Cuando se habla de la Guerra de la Independencia Argentina, el nombre de Martín Miguel de Güemes surge como una figura central en la defensa del norte del país. Sin embargo, detrás de esa epopeya patriótica, hubo un ejército silencioso y vital: el de las mujeres que acompañaron la guerra gaucha, muchas veces invisibilizadas por la historia oficial.

Entre ellas destaca Macacha Güemes, hermana del general salteño, quien jugó un rol político y estratégico clave. Fue mediadora, diplomática, informante y organizadora de recursos. Su participación fue tan relevante que se la considera una de las primeras mujeres políticas de la historia argentina. Desde su posición, tejía redes de información entre pueblos, organizaba encuentros secretos y mantenía contactos con aliados del gobierno patriota.
Además de Macacha, cientos de mujeres anónimas cumplieron funciones de espías, mensajeras y enlaces entre los pueblos y los gauchos combatientes. En tiempos en que los ejércitos dependían más de la información y de la logística que del número de soldados, su labor fue esencial para sostener la lucha contra las fuerzas realistas.

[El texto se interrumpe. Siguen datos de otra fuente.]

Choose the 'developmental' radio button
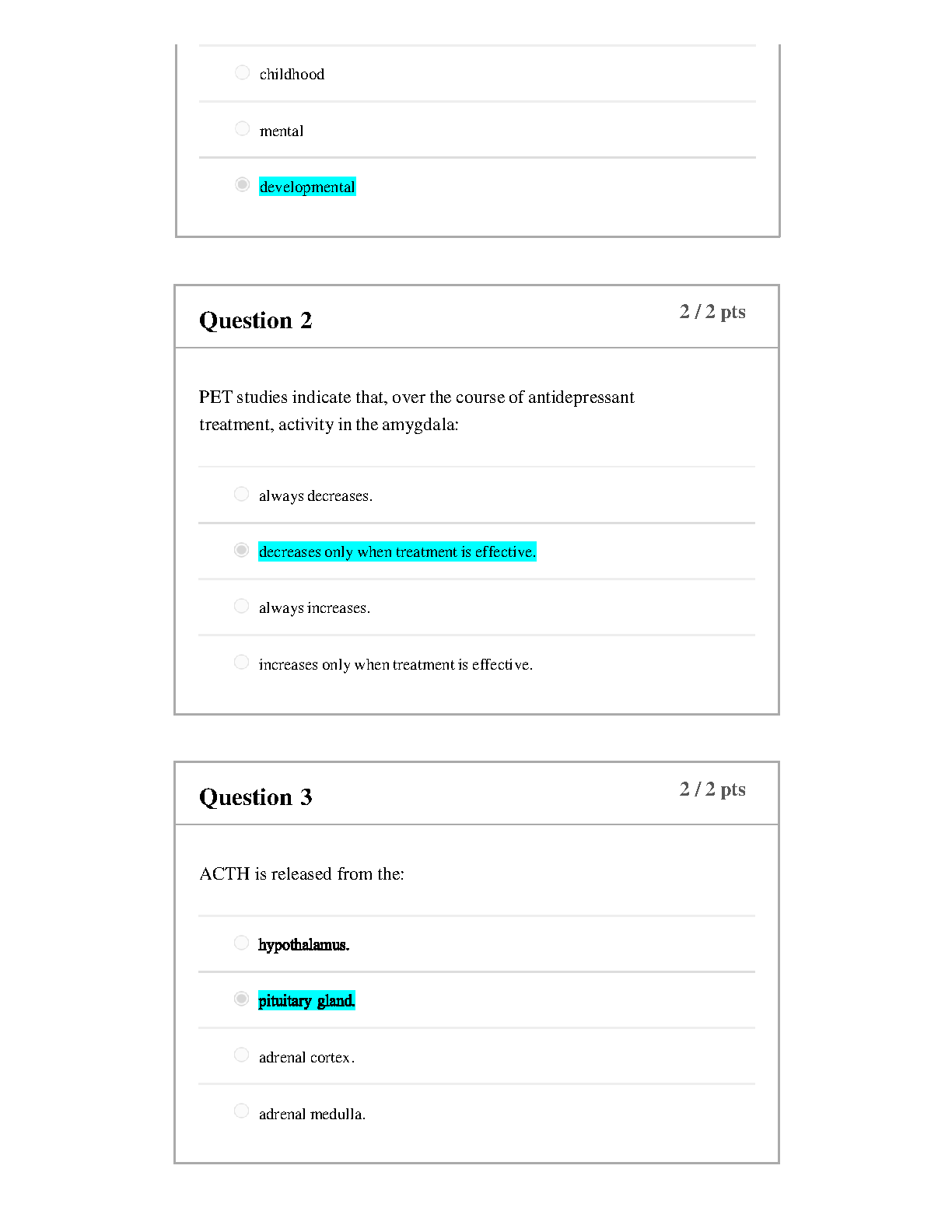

En muchas ocasiones, estas mujeres patriotas se infiltraban en las tropas enemigas, ocultaban armas en sus viviendas o ayudaban a escapar a los combatientes perseguidos. También curaban heridos, organizaban la alimentación y hasta participaban en emboscadas. Todo ello en un contexto social que no reconocía a la mujer como sujeto político, pero que no pudo prescindir de su valentía.
Hoy, la figura de las mujeres de Güemes cobra un nuevo valor desde la mirada de género y la revisión histórica. Cada 17 de junio, cuando se recuerda el fallecimiento del héroe gaucho, también se honra a las heroínas anónimas que fueron clave en la defensa de la patria desde el silencio, la inteligencia y el coraje.

Revalorizar su rol es un paso más en la construcción de una memoria colectiva más justa y representativa, donde el protagonismo no sea exclusivo de los hombres con uniforme, sino también de aquellas que, sin armas ni rangos, hicieron historia.